On our way to a much nicer type of Japanese tradition, we ran into some local uyoku demo.

I know I should be a little more annoyed at the continuing existence of these subhuman leeches, but I nearly felt bad for them:

A few dozens sexually-frustrated ojisans (plus one very angry lady on the microphone), matched at least 3 to 1 by a cordon of (very nervous) police officers and easily outshined by the crowd of energetic counter-protesters in the public… Most of whom were young-enough to still be in university in a few years, when the Dai-nippon grandpas finally get sent to retirement homes (presumably staffed mainly by immigrant Asian workers. Oh, sweet, delicious, irony).

These days, our household entertainment program has added the TV dorama version of Great Teacher Onizuka to the rotation. This 2012 remake of a much older series, itself adapted from a popular manga/anime running in the late 90s, follows the adventure of a barely-reformed yanki/bosozoku type (the titular Onizuka) who, through great feats of suspension of disbelief, gets hired by a private high-school principal to teach a particularly difficult class. Difficult, in that the usual troubled, broken home, violent kids are the good ones: the bad ones are an assortment of sociopath damien-like monsters constantly plotting to get rid of the teaching staff through increasingly deadly means.

Like most Japanese TV fare, this one offers a mildly entertaining serialised story with mediocre acting, pathetically cheap production values and implausible plot reveals that would shame a Mexican telenovela. The point being: it is fairly simple Japanese and good language training when you are too tired to exercise the rest of your brain.

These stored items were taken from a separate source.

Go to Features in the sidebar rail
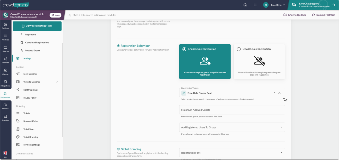This screenshot has width=339, height=160. [5, 60]
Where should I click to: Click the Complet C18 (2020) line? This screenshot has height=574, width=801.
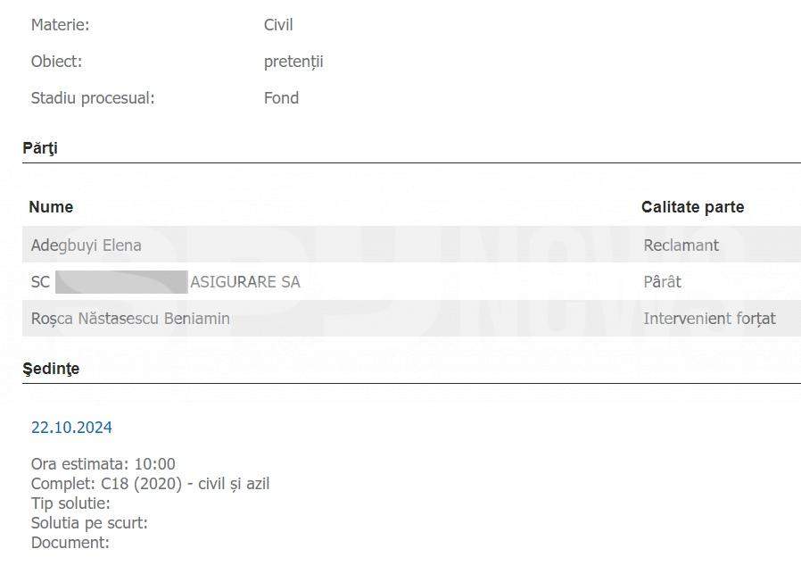pyautogui.click(x=150, y=484)
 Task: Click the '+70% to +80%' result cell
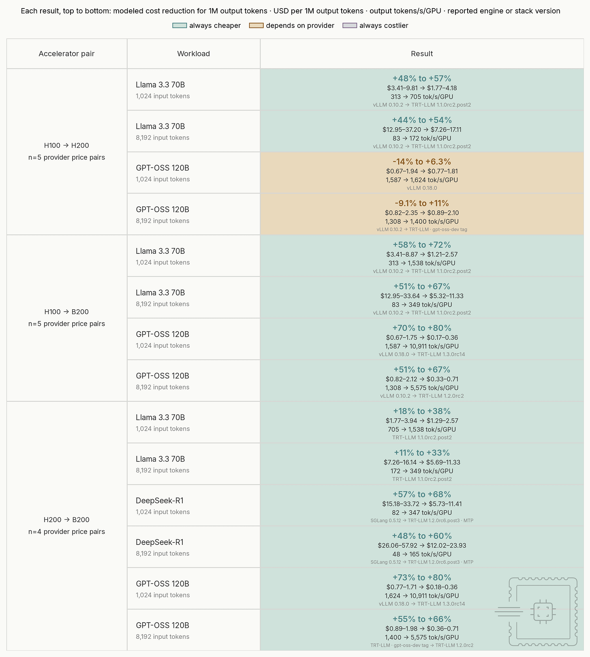422,339
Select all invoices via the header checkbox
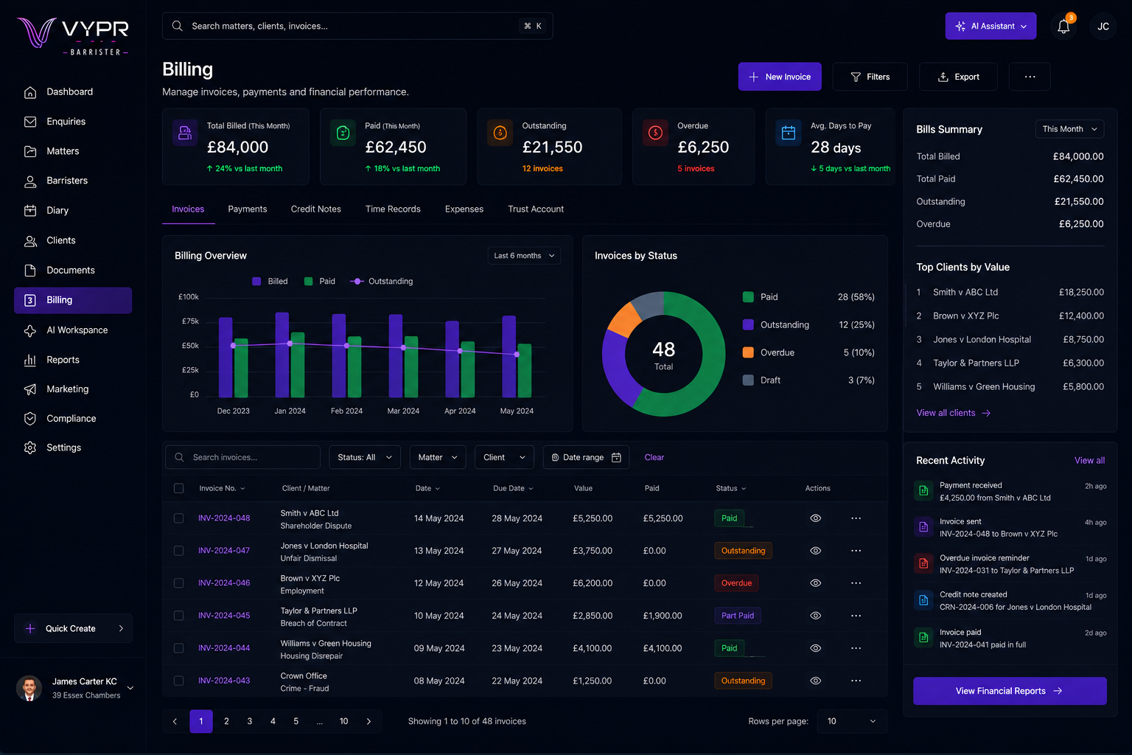The height and width of the screenshot is (755, 1132). point(178,488)

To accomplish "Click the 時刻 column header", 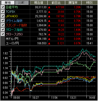I will [89, 3].
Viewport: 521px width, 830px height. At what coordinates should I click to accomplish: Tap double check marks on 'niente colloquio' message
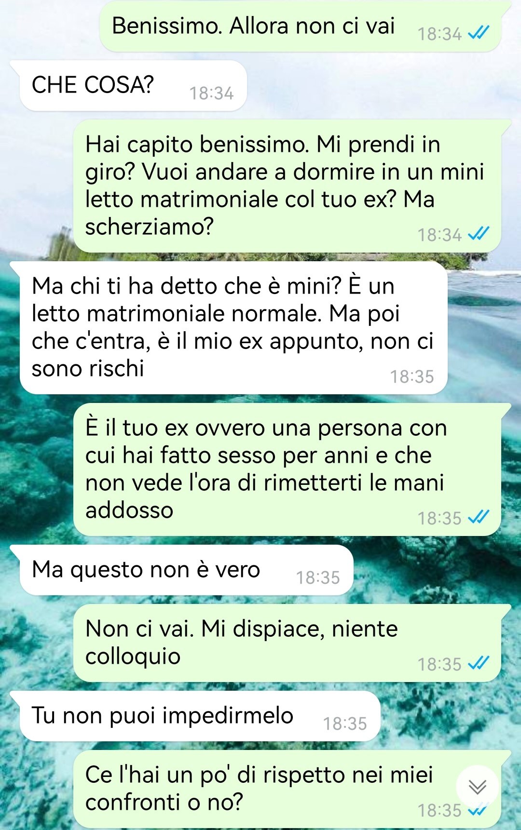point(479,664)
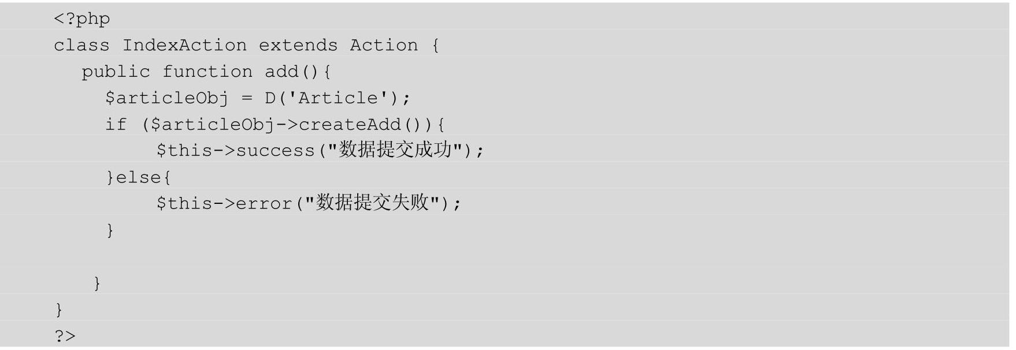Click the extends keyword
Viewport: 1016px width, 350px height.
298,45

Of course, this would not be a Japanese drama, without its share of gratuitous sexual innuendoes, heavy on female objectification and wildly inappropriate1from a tame Western standpoint behaviours by male characters. With the latter presented as light comic relief and therefore never worthy of onscreen reprimand, unlike whatever other amoral behaviours (stealing, loitering, failing to properly sort their rubbish…) the bad guys engage in. Lack of (Western) political correctness on Japanese TV is par for the course and somewhat refreshing (if you don’t think too much about what it says of Japanese society).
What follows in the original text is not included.